═════ TEXT PROVIDED

Already during the teacher training Wiehle developed a special interest in arachnids. During his studies he began to deal intensively with that issue. On 2 February 1927 Wiehle obtained his doctorate in Halle (Saale) with the thesis "Beiträge zur Kenntnis des Radnetzbaues der Epeiriden, Tetragnathiden und Uloboriden".

In 1933 Wiehle joined the National Socialist Teachers League and was Kreissachbearbeiter für Rassefragen. Later he became a member of the Nazi Party, after an initial refusal in 1938. In 1935, Wiehle became principal of a middleschool for boys in Dessau. He led the school until he was dismissed in 1945 because of his Nazi party membership.

══════════

### EXERCISE SET
**a)** According to the biographical text on Wiehle, on what date did he obtain his doctorate?
**b)** Render this sentence from the biographical text on Wiehle in Spanish: "In 1935, Wiehle became principal of a middleschool for boys in Dessau."
**c)** Write the next few sentences of the biographical text on Wiehle, picking up after its final sentence.

═════ ENTRIES SUPPLIED

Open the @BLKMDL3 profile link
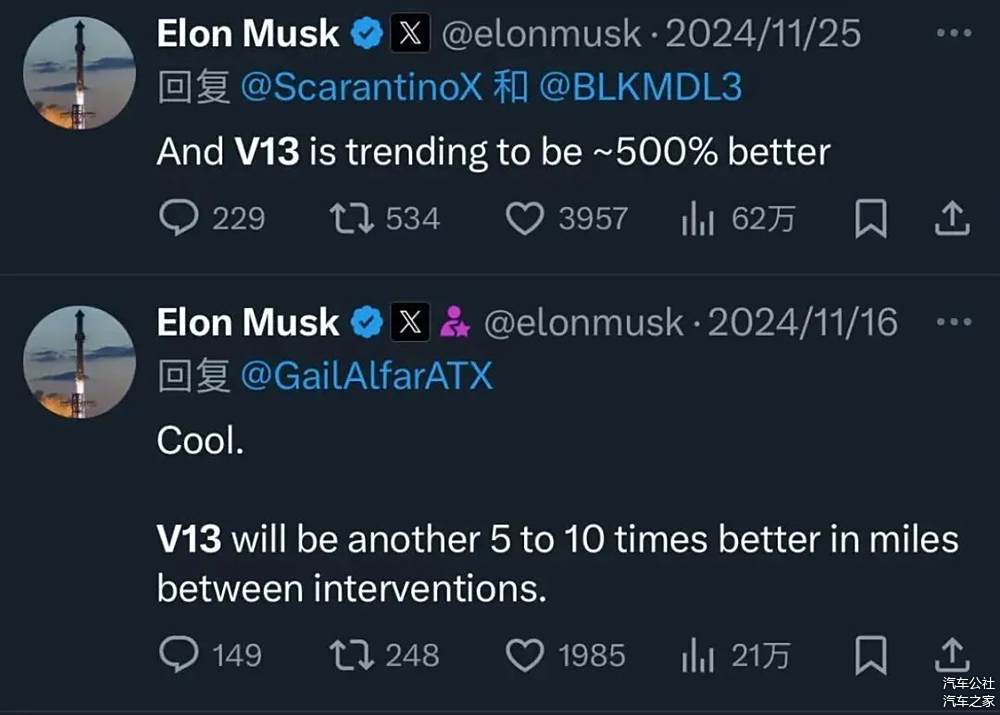This screenshot has width=1000, height=715. point(640,87)
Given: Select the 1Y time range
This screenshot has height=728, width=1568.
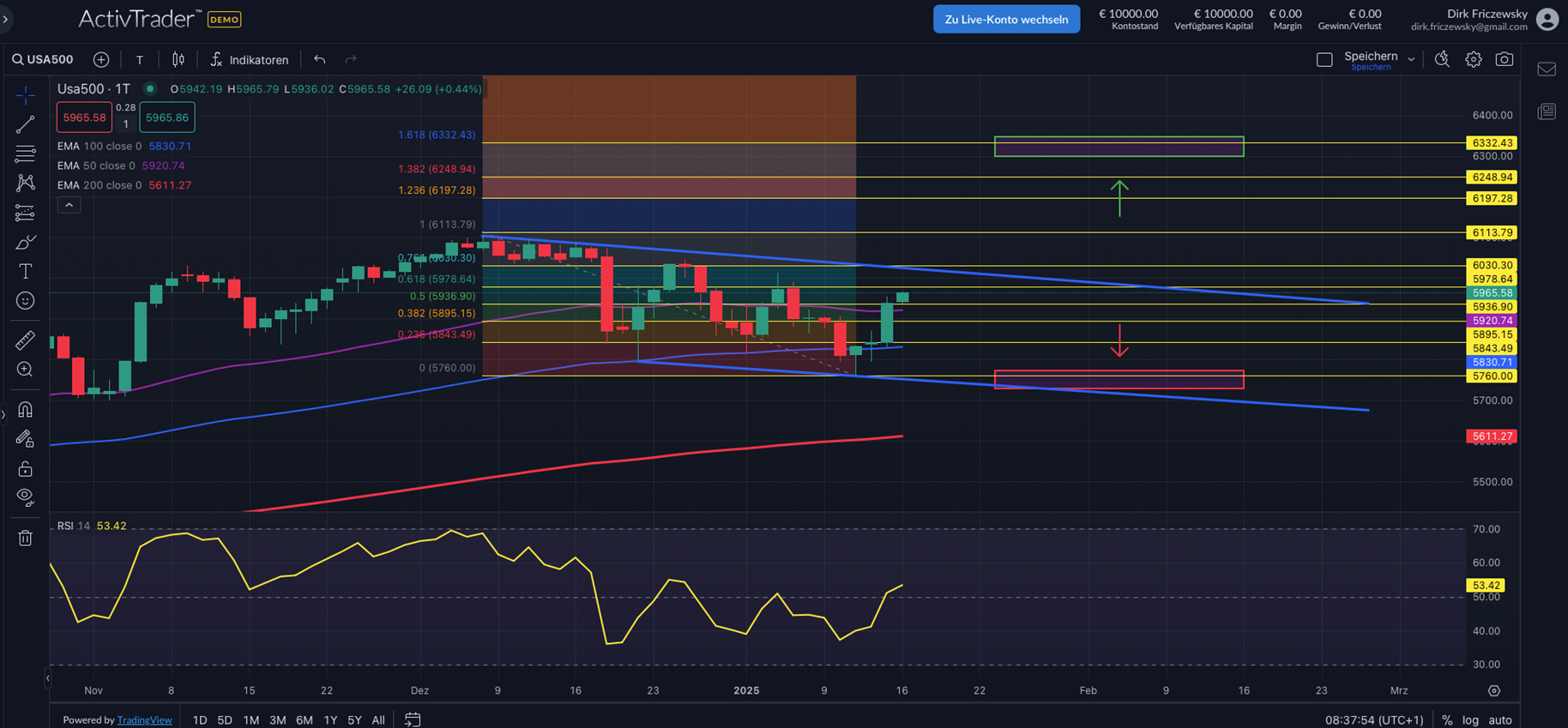Looking at the screenshot, I should click(x=329, y=720).
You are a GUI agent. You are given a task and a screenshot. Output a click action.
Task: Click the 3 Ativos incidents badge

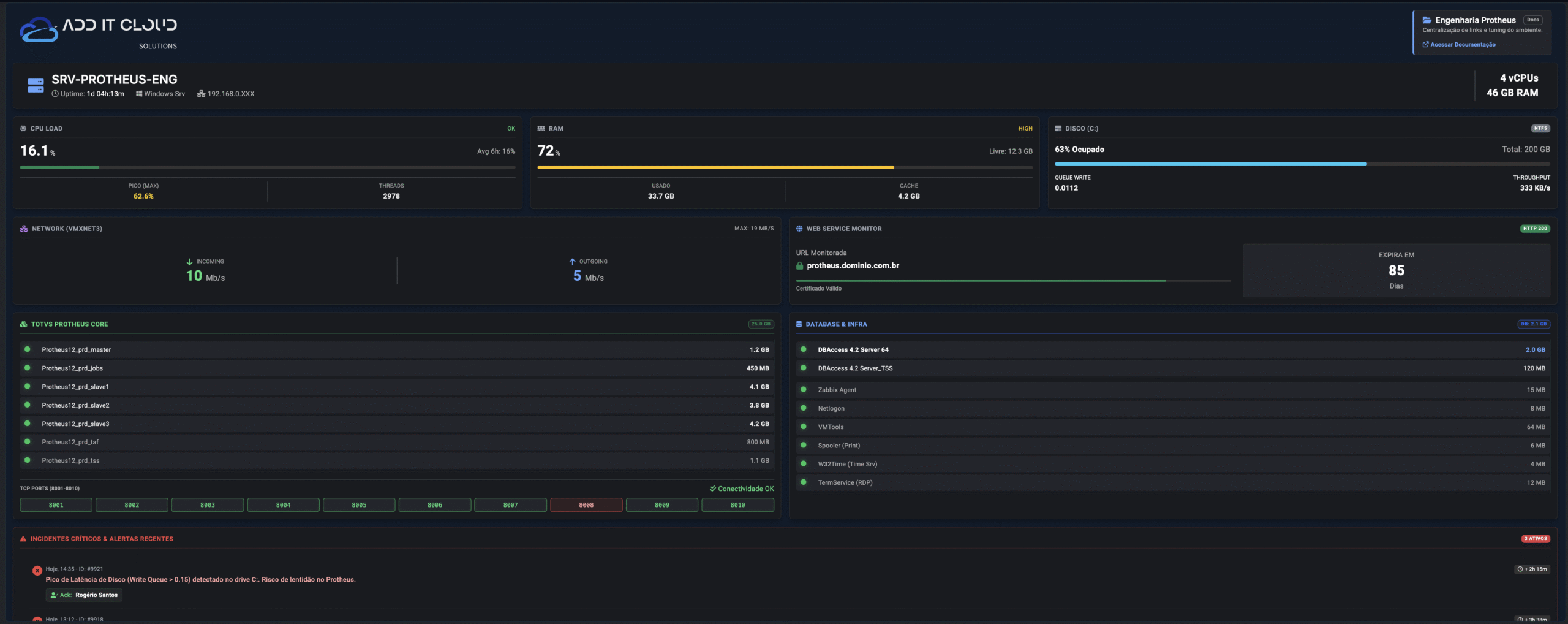pos(1535,539)
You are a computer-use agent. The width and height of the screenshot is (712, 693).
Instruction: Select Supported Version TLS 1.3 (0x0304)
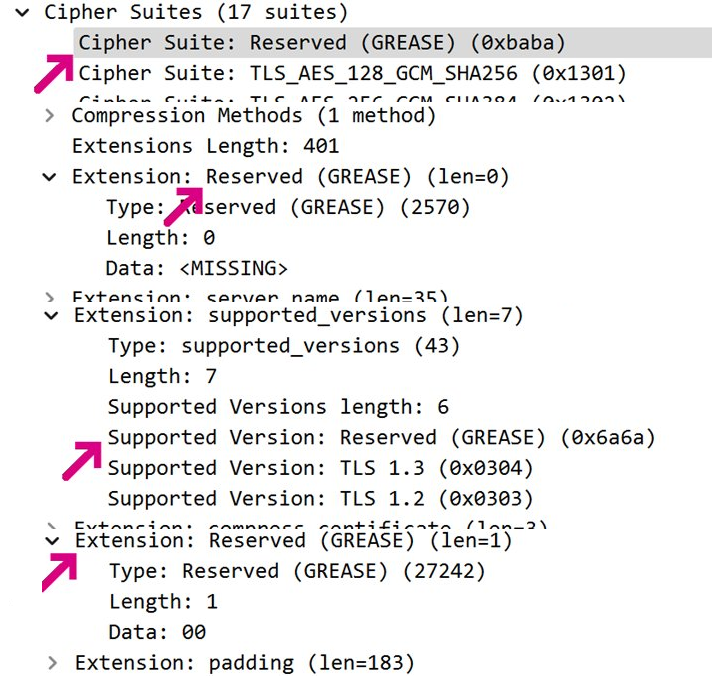pyautogui.click(x=320, y=468)
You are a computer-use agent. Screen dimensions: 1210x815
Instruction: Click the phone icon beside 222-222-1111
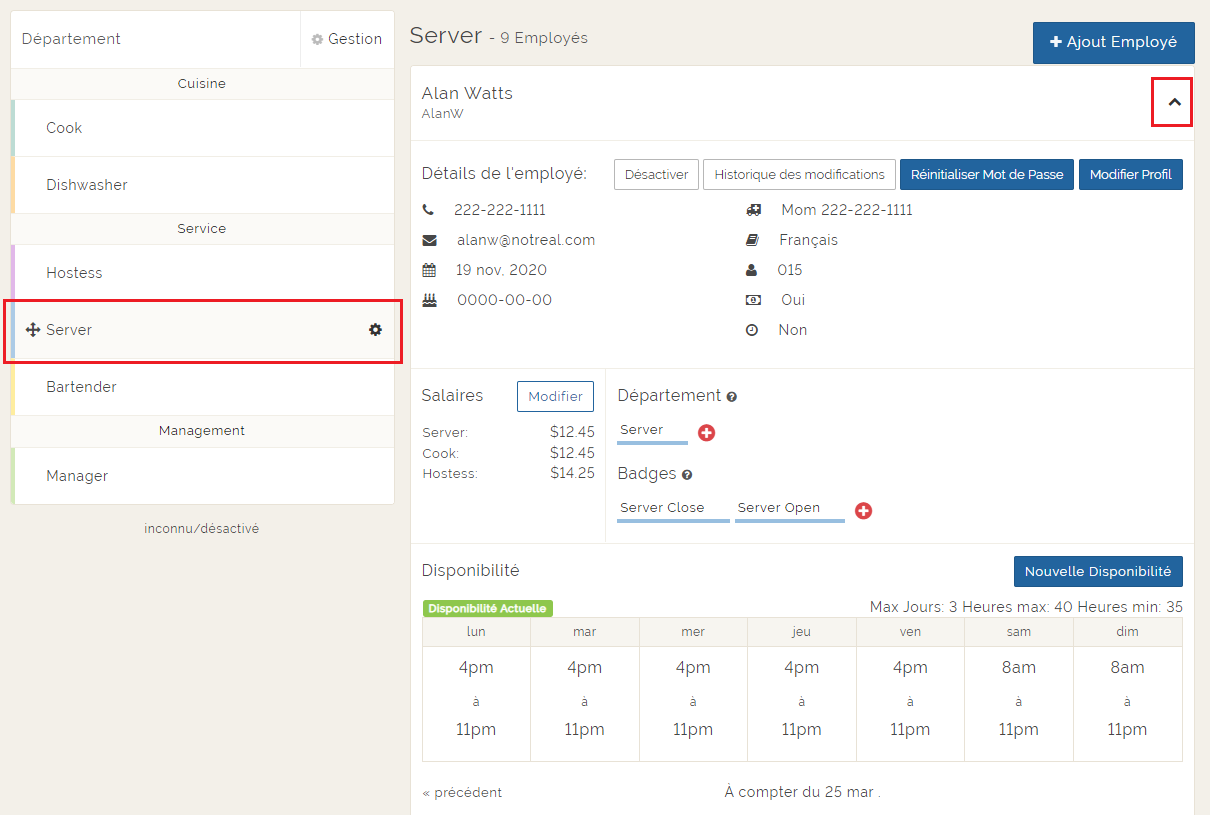[x=429, y=210]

══════════

### OUTPUTS
**a)** On 2 February 1927.

**b)** En 1935, Wiehle se convirtió en director de una escuela media para varones en Dessau.

**c)**
From 1946 on, Wiehle was allowed to work again as a mathematics teacher at the vocational school of the rolling stock factory SAG Waggonbau Dessau. A little later he became responsible for workers' qualification, a post he held until his retirement.

As retiree, Wiehle devoted himself to arachnology again, was a corresponding member of the Senckenberg Gesellschaft für Naturforschung (Senckenberg Nature Research Society), whose "Silver Medal" he received on his 75th birthday and became a corresponding member of the German Academy of Sciences. The establishment of the International Society of Arachnology goes back to Wiehle, who gave the impetus in 1960 at an international meeting of arachnologists.

Wiehle died  on 7 July 1966 in Dessau of the consequences of a heart attack that he suffered at a conference of arachnologists in June 1966 in Frankfurt.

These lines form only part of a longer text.